:: PASSAGE SHOWN

(Bloomberg) -- Boston Scientific Corp. ignored complaints from its employees that a national medical chain was performing unnecessary procedures with its devices, according to allegations contained within a federal lawsuit against the vascular clinics.

Boston Scientific isn’t named as a defendant in the lawsuit, a whistle-blower case against Modern Vascular that was filed in January 2020 and kept under seal until the US Department of Justice decided to intervene late last week. The suit in US District Court in Arizona alleges that the clinics performed unnecessary procedures and were engaged in an illegal kickback scheme to acquire patients, in violation of several federal health-care fraud laws.

Modern Vascular, which has clinics in 10 states according to its website, employed doctors who treated patients with blocked arteries in the legs and feet. In one type of procedure, they shaved plaque off artery walls using atherectomy devices such as those sold by Boston Scientific. In their lawsuit against Modern Vascular, doctors Jay Radhakrishnan and William Julien say that Boston Scientific representatives wrote internal memos about unnecessary procedures but supervisors and managers “turned a blind eye,” not wanting to hurt their sales of atherectomy devices.

A Boston Scientific spokesperson said the company “strongly” disagrees with the allegations.

::::
:: STUDY MATERIAL

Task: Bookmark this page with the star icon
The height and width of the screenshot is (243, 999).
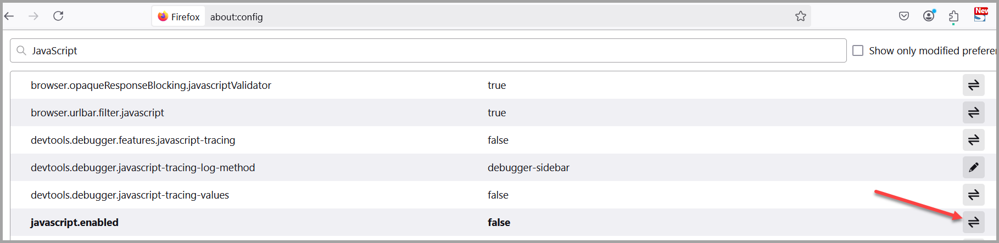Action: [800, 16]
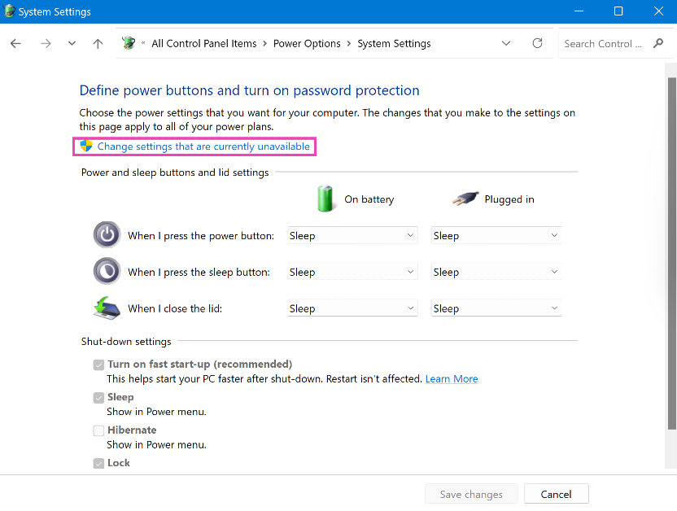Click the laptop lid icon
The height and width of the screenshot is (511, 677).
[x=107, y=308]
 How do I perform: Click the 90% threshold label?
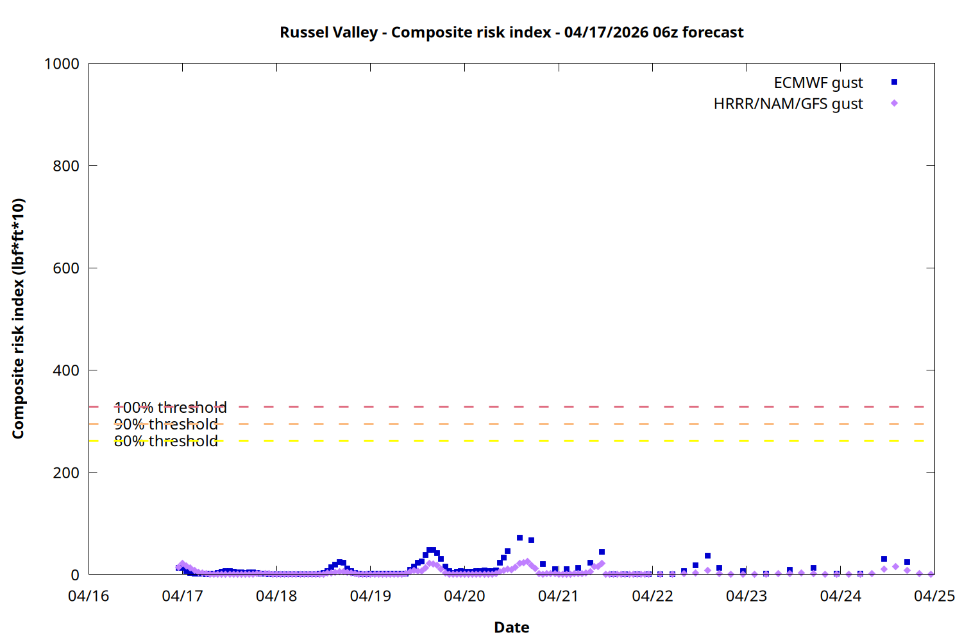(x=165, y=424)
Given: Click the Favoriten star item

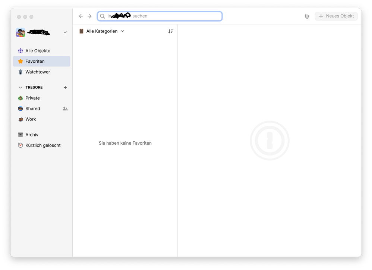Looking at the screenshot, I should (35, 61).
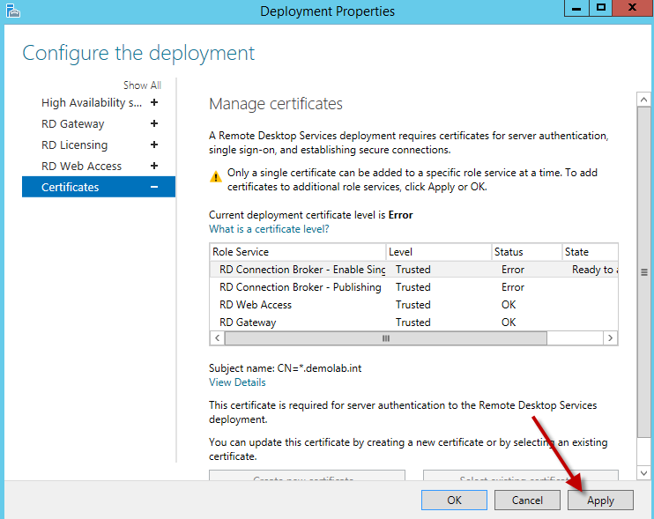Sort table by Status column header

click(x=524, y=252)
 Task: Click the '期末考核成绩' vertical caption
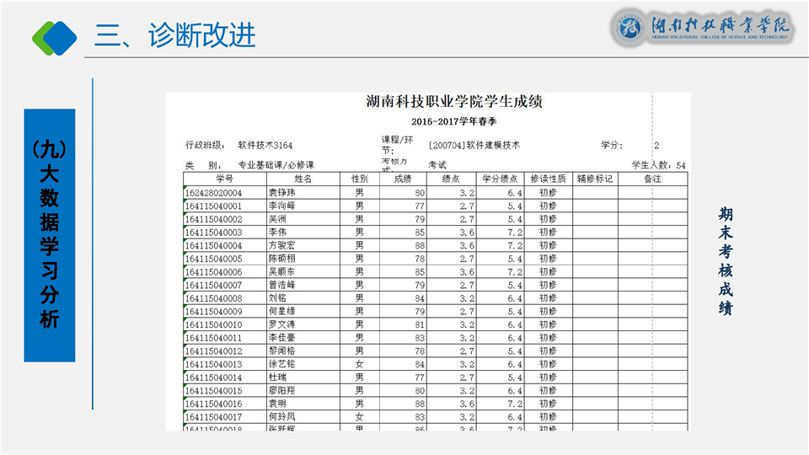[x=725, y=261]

::::

▶ **REQUIREMENT A**
For each statement, answer yes or no according to the article on the Modern Vascular lawsuit, and quote the words from it that decide the answer: (i) Boston Scientific is a defendant in the lawsuit; (ii) the suit was filed in US District Court in Arizona; (iii) Modern Vascular has clinics in 12 states according to its website.
▶ **REQUIREMENT B**
Proceed with the article on the Modern Vascular lawsuit, writing on from its final sentence.
These listings were taken from a separate source.

▶ **RESULT A**
(i) No: "Boston Scientific isn’t named as a defendant in the lawsuit"
(ii) Yes: "The suit in US District Court in Arizona alleges"
(iii) No: "which has clinics in 10 states according to its website"

▶ **RESULT B**
“We conducted an investigation into these concerns and believe that no inappropriate conduct by Boston Scientific had taken place,” the Boston Scientific spokesperson said in a statement. Another spokesperson added that the company had previously been in touch with the DOJ about the matter and that “we have complied with all of their requests and will continue to do so.”

The case was consolidated with two other whistle-blower suits against Modern Vascular on Sept. 6. Whistle-blower complaints are generally kept sealed while the federal government decides whether or not to intervene in a case. The DOJ filed a motion on Sept. 15 notifying the court it decided to intervene, which led to this case being unsealed the next day.

Modern Vascular, in a statement, said the complaints were brought by competitors “who don’t know how our business operates” and that they have no merit. “We intend to vigorously defend against the claims,” the company said.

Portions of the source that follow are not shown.